Ai microfoni di SerieANews.com, la chiacchierata con mister Valerio Bertotto: la ‘sua’ Udinese, l’amico Sottil e il maestro Spalletti.
A vedere la classifica, sembra di aver compiuto un passo indietro negli anni. Quando l’Udinese della famiglia Pozzo veniva fuori a suon di talenti come la mina vagante della lotta alla Champions League. Dal rendimento dei friulani, al ‘suo’ amico Sottil e non solo: questa la chiacchierata ai microfoni di SerieANews.com con Valerio Bertotto, allenatore ed ex capitano dell’Udinese.
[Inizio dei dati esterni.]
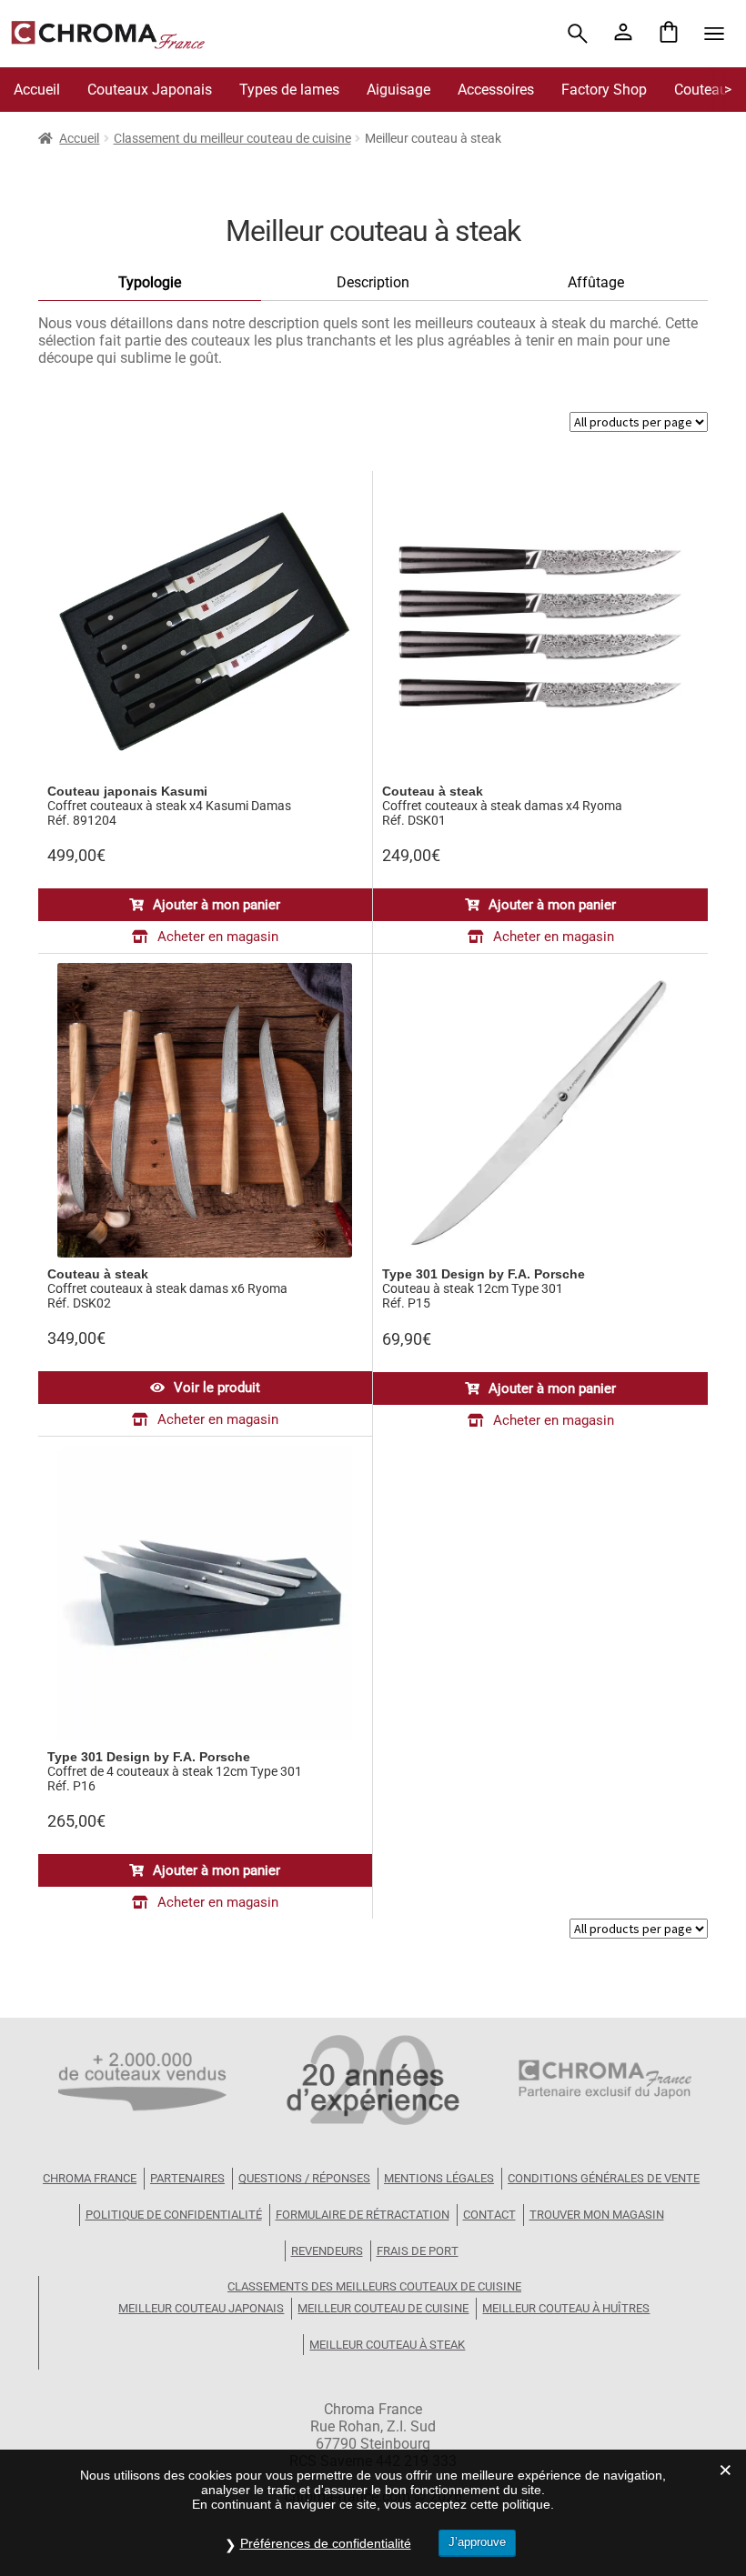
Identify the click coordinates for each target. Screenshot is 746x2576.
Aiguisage (398, 89)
Gioco, personalità, organizzazione: mister, per lei dove può arrivare questa nuova Udinese?
“È ancora presto per dire se questa Udinese possa essere davvero una mina vagante per la Champions League. Di sicuro è una squadra che sta dando sfoggio e lustro a quanto di buono è nelle sue corde. È un collettivo con grandi capacità, grande struttura e qualità. Con un’intercambiabilità all’interno della rosa importante. Ad oggi è una squadra che sta mostrando qualcosa di davvero bello”.
È corretto dire che dopo Napoli e Milan, l’Udinese è quella che gioca meglio in Serie A? Oppure esageriamo?
“Non esageriamo, è corretto. I numeri parlano chiaro, la realtà dei fatti racconta proprio questo. A giusta ragione, l’Udinese deve prendersi tutti questi complimenti. E di qui proseguire sul percorso che hanno tracciato. Hanno tutte le capacità per mantenere a lungo questo trend così positivo”.
Che idea si è fatto di mister Sottil? È un tecnico destinato a grandi palcoscenici?
“Con Andrea ho condiviso tanti anni di spogliatoio. Abbiamo giocato insieme proprio ad Udine, c’è conoscenza e stima. Lui, come me e tanti altri, ha fatto la gavetta. Quella vera. Si è sporcato le mani da allenatore in giro per l’Italia, toccando anche realtà difficili. Si è meritato questa chance in Serie A con l’Udinese. E ora sta mettendo in mostra tutta la propria competenza e la propria passione”.
La ‘vostra’ Udinese era guidata da Luciano Spalletti. Questo può essere davvero il suo anno?
“Luciano è un grandissimo tecnico. E non solo perché lo abbiamo visto tutti, adesso, vincere con il suo Napoli per 6-1 in casa dell’Ajax. Lo è da decenni. È in grado di far esprimere le proprie squadre al top, con grande serietà e briosità. Ha una conoscenza della materia che in pochi hanno. Ad oggi sta facendo le fortune del Napoli: ha una squadra super bella, ma è lui il direttore d’orchestra che sta muovendo tutto alla perfezione”.